Il Verdetto: Toro contro Orso
Il Caso del Toro:
- Il Q3 FY2026 è stato una vera vittoria su ampia base — crescita dei ricavi del 16% con margini sottostanti in espansione, crescita a doppia cifra in ogni singolo segmento geografico e in tre delle cinque categorie di prodotto, comprese le due che portano più dollari (iPhone + Servizi)
- I Servizi hanno appena registrato il loro secondo record consecutivo per il trimestre di giugno ($30,7B, +12% YoY) e ora rappresentano il 28% dei ricavi, aumentando strutturalmente il margine lordo complessivo verso il 50% anche senza elementi una tantum
- L'impennata del 29% del Mac, record per giugno, aggiunge un secondo pilastro hardware a un trimestre che potrebbe essere liquidato come "solo un ciclo iPhone" — mostra che la cadenza dei rinnovamenti e l'effetto alone di Siri AI stanno trainando più linee
- Il surplus di utili non distribuiti — negativo per quattro anni fiscali, poi +$12,4B nel Q2 e ancora +$11,3B nel Q3 — è un segnale in tempo reale che la redditività sta superando un programma di buyback che ha ridotto le azioni del 12,7% in meno di cinque anni, non uno stato patrimoniale teso
- Un modello a bassa intensità di capitale (PP&E di soli $51,4B) significa che Apple non porta alcun rischio di esecuzione o di ammortamento che gli hyperscaler affrontano finanziando programmi di infrastruttura AI da centinaia di miliardi di dollari — la R&S è spesata, non capitalizzata, quindi lo stato patrimoniale è pulito
Il Caso dell'Orso:
- L'EPS dichiarato di $2,02 include $0,11 di beneficio dal rimborso dei dazi e il margine lordo dichiarato del 50,1% include circa 2 punti dello stesso rimborso — il trimestre pulito era più vicino a $1,91 e al 48,1%, e quell'elemento una tantum non si ripete
- La Grande Cina rimane il principale mercato più volatile di Apple; un singolo trimestre forte (+22%) non cancella tre anni di irregolarità contro concorrenti nazionali sempre più forti, e lo stesso 10-Q nota che il mix di iPhone era "moderatamente più alto" lì — rischio di concentrazione
- Le spese operative sono cresciute del 23% su base annua, spinte da un aumento del 32% della R&S a $11,7B — se la monetizzazione di Siri AI ritarda, quella base R&S elevata comprime la leva operativa invece di espanderla
- Un modello di restituzione del capitale che ha già ridotto il numero di azioni del 12,7% (da 16,86B a 14,71B) lascia meno spazio a quella specifica leva dell'EPS per continuare a contribuire allo stesso ritmo, man mano che la base dei buyback diventa più costosa rispetto a un prezzo delle azioni più alto
- La dipendenza dal ciclo di prodotto è reale: con l'iPhone ancora poco sotto la metà dei ricavi trimestrali, qualsiasi inciampo nella ricezione di una singola generazione ha un effetto sproporzionato sul tasso di crescita dell'intera Azienda — la forza del trimestre è anche la sua concentrazione
La Nostra Opinione: Il Q3 FY2026 di Apple è la prova più forte finora che la tesi dello spostamento del mix verso i Servizi e la macchina di restituzione del capitale si stanno rafforzando a vicenda piuttosto che esaurire lo spazio.

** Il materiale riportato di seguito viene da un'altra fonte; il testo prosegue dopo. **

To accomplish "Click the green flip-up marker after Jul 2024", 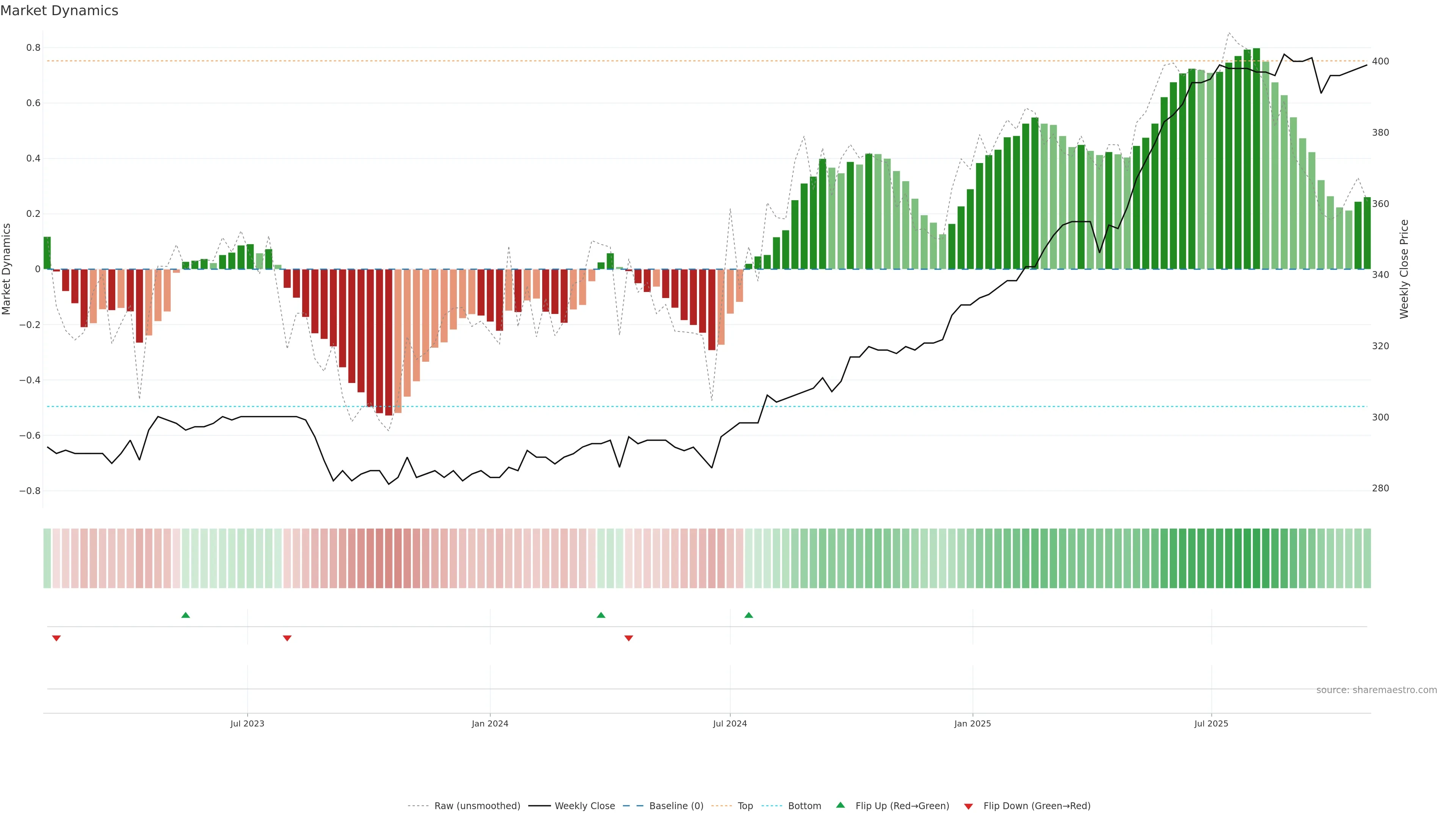I will 748,615.
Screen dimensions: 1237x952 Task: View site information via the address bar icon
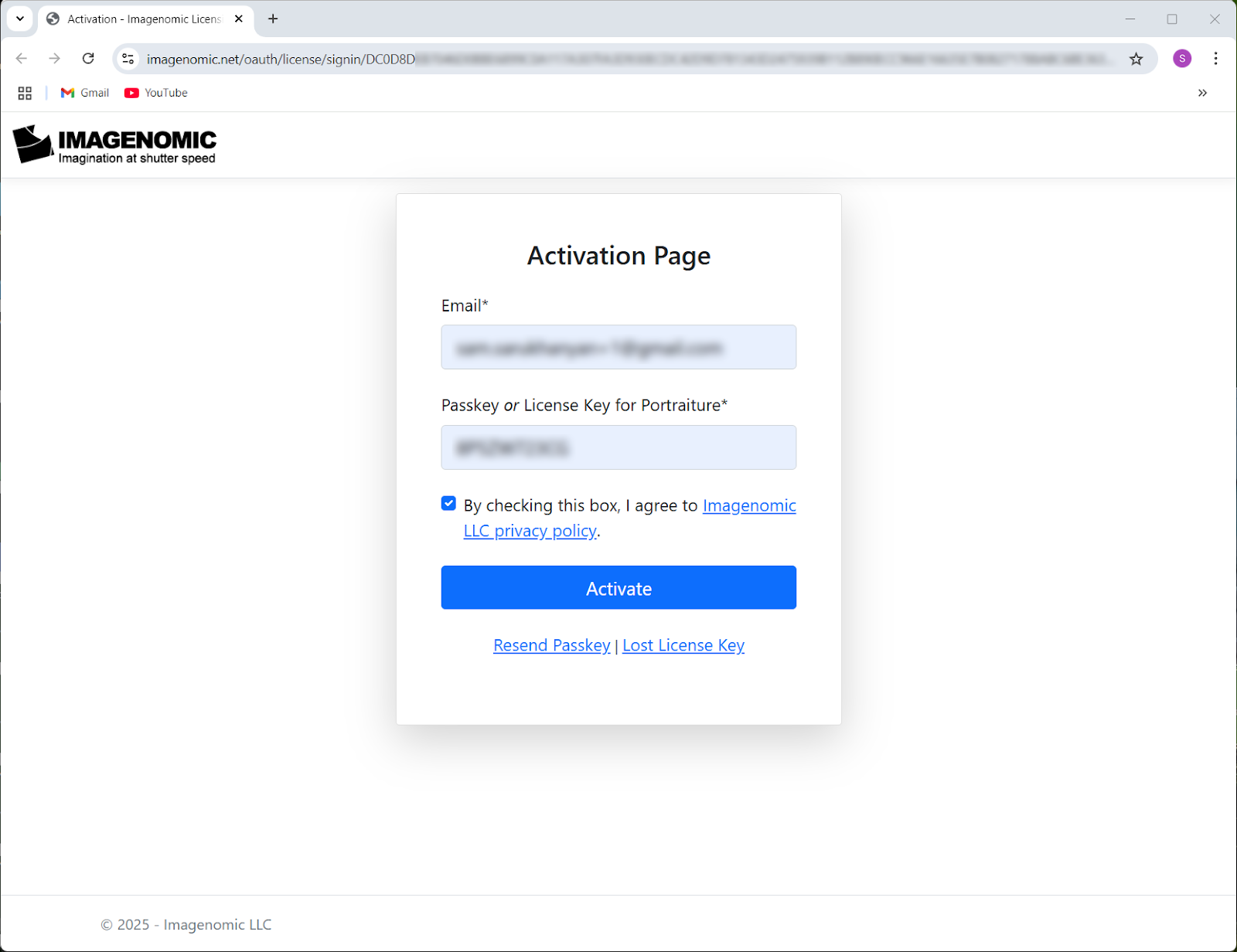click(128, 58)
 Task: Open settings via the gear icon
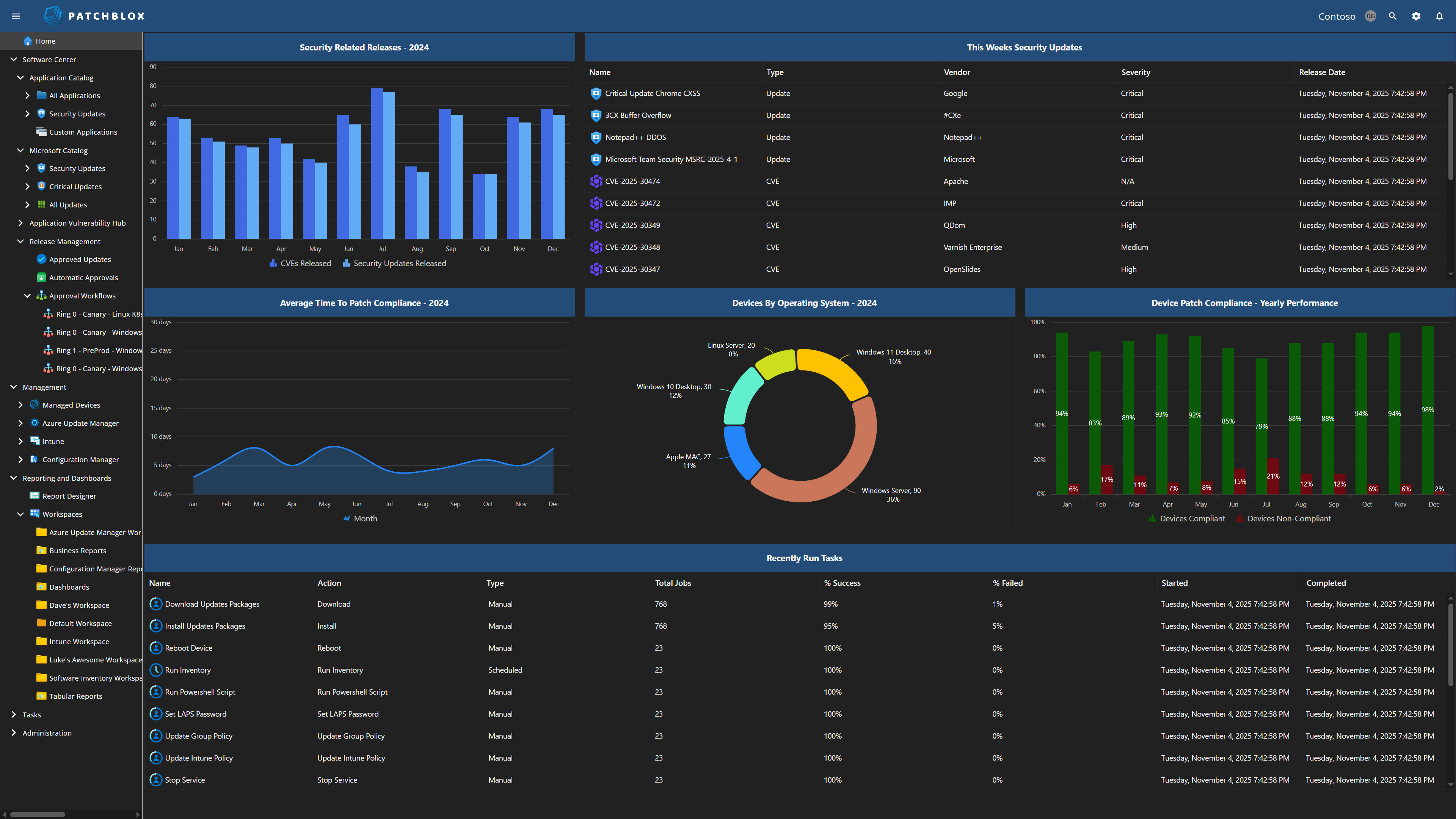point(1416,16)
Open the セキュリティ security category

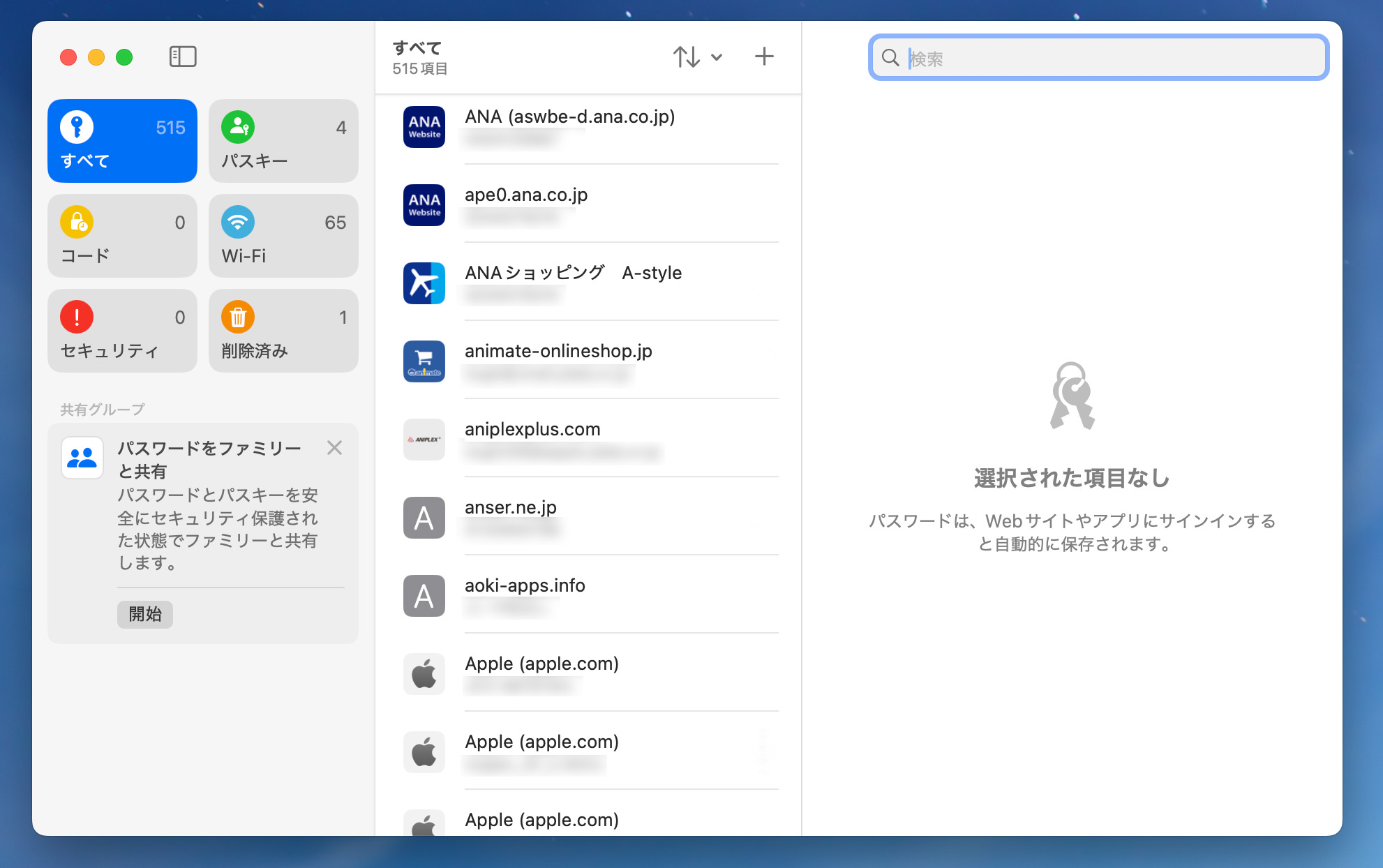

Un'Azienda che registra crescita a doppia cifra in ogni area geografica, tre record simultanei per il trimestre di giugno, margini sottostanti in espansione e un saldo di utili non distribuiti che si è appena mantenuto positivo dopo essere diventato positivo per la prima volta in quattro anni, non mostra la stanchezza che un'azienda hardware matura dovrebbe mostrare. Il taglio contabile onesto — $1,91 di EPS pulito, margine pulito del 48,1% — arrotonda comunque a un record. La questione aperta non è se Apple possa continuare a riacquistare azioni; è se il ciclo dell'iPhone 17 e l'effetto alone di Siri AI siano abbastanza duraturi da finanziare un budget R&S che è appena cresciuto del 32% senza prendere in prestito il vento favorevole dei dazi il prossimo trimestre. Il registro dice che lo stato patrimoniale non è mai stato in miglior forma per fare questa scommessa in entrambe le direzioni.